Dennis Bearden had two wives and children with each wife.
I have tried identifying Dennis Bearden's occupation from the federal census records. Information was enumerated on the 1900 and 1910 Federal Census for Dennis Bearden, didn't own but rented the land he lived on. He may have been a tenant farmer or sharecropper. After the Civil War, the government agency Bureau of Refugees, Freedmen and Abandon Lands (Freedman's Bureau) established in 1865 supervised many of the former enslaved to sign labor contracts. The former enslaved (Freedmen) became an employee of a landowner who agreed to work in exchange for pay, clothing and medical care. This was the precursor for the tenant farmer and sharecropper agriculture system,
Tenant farmers and sharecroppers both farmed the land owned by another person. A tenant farmer could contribute capital, own tools, and supplies, rent the land, and housing. The tenant farmer could sell the harvested crop and pay rent to the landlord. Sharecroppers didn't own or contribute anything except their labor. They had to pay rent for tools, supplies, housing, animals, and seeds. The landlord sold the sharecropper's harvested crop and applied it to the sharecropper's rental account. Tenant farmers and sharecroppers hoped to make enough money from a harvest to pay their debts and earn a profit. If the crop yield or prices were low they remained in debt. Unfortunately, this system historically created a cycle of poverty that was true for Caucasians and Black people. The 1900 in a previous blog post and the 1910 census identify who lived in Dennis' household.
The 1910 census
"United States Census, 1910", , FamilySearch (https://www.familysearch.org/ark:/61903/1:1:MPDF-XY1 : Sat Mar 09 08:29:24 UTC 2024), Entry for Dennis Bearden and Dilsie Bearden, 1910. |
Transcribed 1910 Pike County, Mississippi Federal census of Dennis Bearden and Dilsie Bearden.

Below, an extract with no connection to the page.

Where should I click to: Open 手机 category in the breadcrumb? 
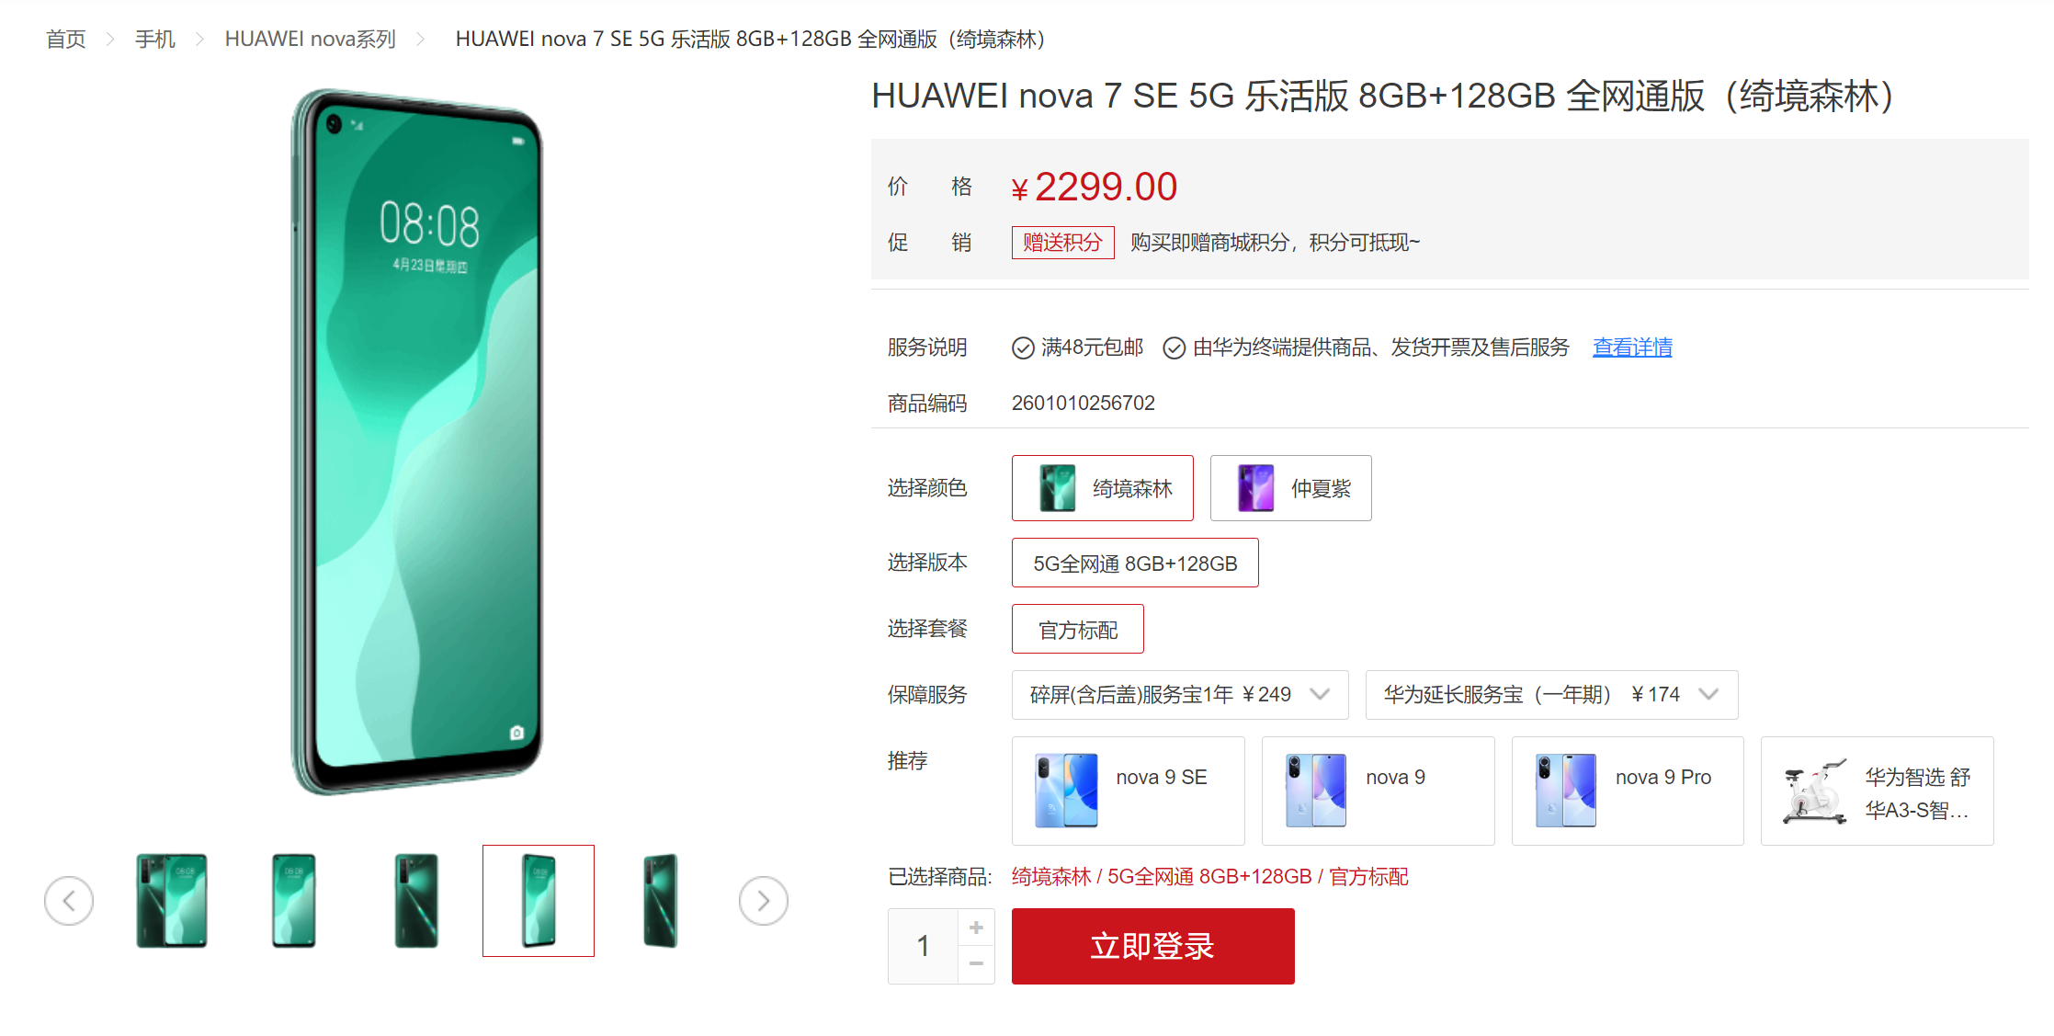tap(155, 40)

Dennis and his wife Delsie (Dilsie, Delsy) could not read or write. On April 17, 1891, they signed a labor agreement making them sharecroppers. The document is located at the Pike County Courthouse in Magnolia, Mississippi. The title of the record is Conveyance Record Book 11, 1893-1895 page 159(Family Search microfilm #008634974).

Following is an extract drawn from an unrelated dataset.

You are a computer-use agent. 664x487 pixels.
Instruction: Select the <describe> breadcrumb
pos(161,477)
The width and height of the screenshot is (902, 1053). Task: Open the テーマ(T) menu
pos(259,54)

The record as it appears below. Transcriptions and summary of portions of the record are given some words of the document could not be deciphered.Dennis and Delsie signed up to work on a designated area of rented land. The land description given was in Pike County in the north half of the northwest quarter section 12, township number 4, range number 9 E 80 acres more or less. This land was owned by Jno (John) B Walker. They bought $70.42 of supplies and equipment from P L Barnes, a store owner, and received a loan of $10 from Jno B Walker. The sum of $70.42 is equivalent to $2,436.04 and $10.00 is worth $345.93 inflation calculated for 2024. Jno (John) B Walker was responsible for the collection of crops. If Dennis and his wife did not produce enough crops to pay their debts, the property they obtained could be removed without notice and sold. I don't know the amount of profit Dennis ever made for his labor. He was tied to the land as a sharecropper and, at best, a tenant farmer. Sharecropping was a different form of enslavement.